- Page extract:
= = = = =

Where Lightway wins is reconnection time. If you regularly switch between home WiFi, mobile hotspot, and cafe networks, ExpressVPN’s resumes feel instant. NordLynx takes a second or two longer.

For automation: both work with Make.com scenarios that call external APIs from your local machine, but if you want a fixed egress IP for webhook security, NordVPN’s dedicated IP is the only option between the two.

Learning curve and developer experience

ExpressVPN is easier for a non-technical founder. One button, one map, a sensible default protocol. If you’re buying a VPN for your co-founder or a remote employee and don’t want to explain anything, ExpressVPN wins.

NordVPN exposes more surface area — Meshnet config, Onion over VPN, specialty servers for P2P, double VPN chaining. If you like tinkering or you run a tiny agency with Linux VPS workflows, that’s a feature, not a bug.

Support and trust

Both have 24/7 chat. ExpressVPN’s chat agents answer technical questions more accurately in my experience — NordVPN’s first line of support tends to escalate anything beyond billing.

= = = = =

- Exercise data:
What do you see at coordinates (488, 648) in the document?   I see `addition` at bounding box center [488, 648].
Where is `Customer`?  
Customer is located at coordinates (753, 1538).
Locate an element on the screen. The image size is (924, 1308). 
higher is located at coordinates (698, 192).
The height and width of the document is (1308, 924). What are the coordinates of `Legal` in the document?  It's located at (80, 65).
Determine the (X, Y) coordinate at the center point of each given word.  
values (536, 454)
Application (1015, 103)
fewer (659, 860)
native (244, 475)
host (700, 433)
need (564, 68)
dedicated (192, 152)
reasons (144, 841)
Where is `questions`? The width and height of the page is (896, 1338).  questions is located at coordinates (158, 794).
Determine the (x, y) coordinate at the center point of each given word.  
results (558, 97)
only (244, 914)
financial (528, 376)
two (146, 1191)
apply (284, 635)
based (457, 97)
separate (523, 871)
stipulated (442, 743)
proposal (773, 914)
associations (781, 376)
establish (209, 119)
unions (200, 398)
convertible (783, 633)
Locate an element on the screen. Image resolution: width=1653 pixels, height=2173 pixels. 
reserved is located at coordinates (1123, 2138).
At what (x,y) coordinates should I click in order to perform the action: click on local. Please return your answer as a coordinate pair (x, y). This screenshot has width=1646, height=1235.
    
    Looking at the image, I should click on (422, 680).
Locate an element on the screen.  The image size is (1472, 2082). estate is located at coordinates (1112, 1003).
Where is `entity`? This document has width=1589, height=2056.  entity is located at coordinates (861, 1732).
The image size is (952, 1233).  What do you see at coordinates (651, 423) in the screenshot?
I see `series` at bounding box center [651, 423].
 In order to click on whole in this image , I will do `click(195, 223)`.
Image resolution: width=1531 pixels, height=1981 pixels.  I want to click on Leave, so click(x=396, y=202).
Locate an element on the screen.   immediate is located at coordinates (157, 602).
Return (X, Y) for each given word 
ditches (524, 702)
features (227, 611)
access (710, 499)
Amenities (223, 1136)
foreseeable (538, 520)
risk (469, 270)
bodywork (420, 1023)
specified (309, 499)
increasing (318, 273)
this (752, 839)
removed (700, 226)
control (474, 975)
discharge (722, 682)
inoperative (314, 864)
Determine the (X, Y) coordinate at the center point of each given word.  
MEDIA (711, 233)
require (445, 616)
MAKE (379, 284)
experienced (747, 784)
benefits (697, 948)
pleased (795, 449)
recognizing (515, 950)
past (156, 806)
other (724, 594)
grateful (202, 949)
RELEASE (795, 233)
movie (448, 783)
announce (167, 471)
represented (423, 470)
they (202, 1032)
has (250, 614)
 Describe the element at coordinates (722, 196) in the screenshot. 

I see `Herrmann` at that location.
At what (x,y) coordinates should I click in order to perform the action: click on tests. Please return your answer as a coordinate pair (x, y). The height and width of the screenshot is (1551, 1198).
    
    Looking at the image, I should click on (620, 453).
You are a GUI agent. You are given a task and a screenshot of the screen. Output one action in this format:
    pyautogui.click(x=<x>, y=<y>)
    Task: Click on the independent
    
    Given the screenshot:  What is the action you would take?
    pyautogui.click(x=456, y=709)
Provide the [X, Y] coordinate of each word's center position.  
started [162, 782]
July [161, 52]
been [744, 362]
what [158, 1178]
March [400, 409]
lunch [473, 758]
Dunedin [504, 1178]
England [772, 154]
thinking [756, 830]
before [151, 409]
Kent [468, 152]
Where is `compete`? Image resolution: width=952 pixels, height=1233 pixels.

= = = = =

- Tasks and exercises:
A. List the NordVPN options that the VPN comparison names as its wider "surface area."
B. In the VPN comparison, repeat the stretch from "Both have 24/7" through "anything beyond billing.".

- Exercise results:
A.
- Meshnet config
- Onion over VPN
- specialty servers for P2P
- double VPN chaining

B.
Both have 24/7 chat. ExpressVPN’s chat agents answer technical questions more accurately in my experience — NordVPN’s first line of support tends to escalate anything beyond billing.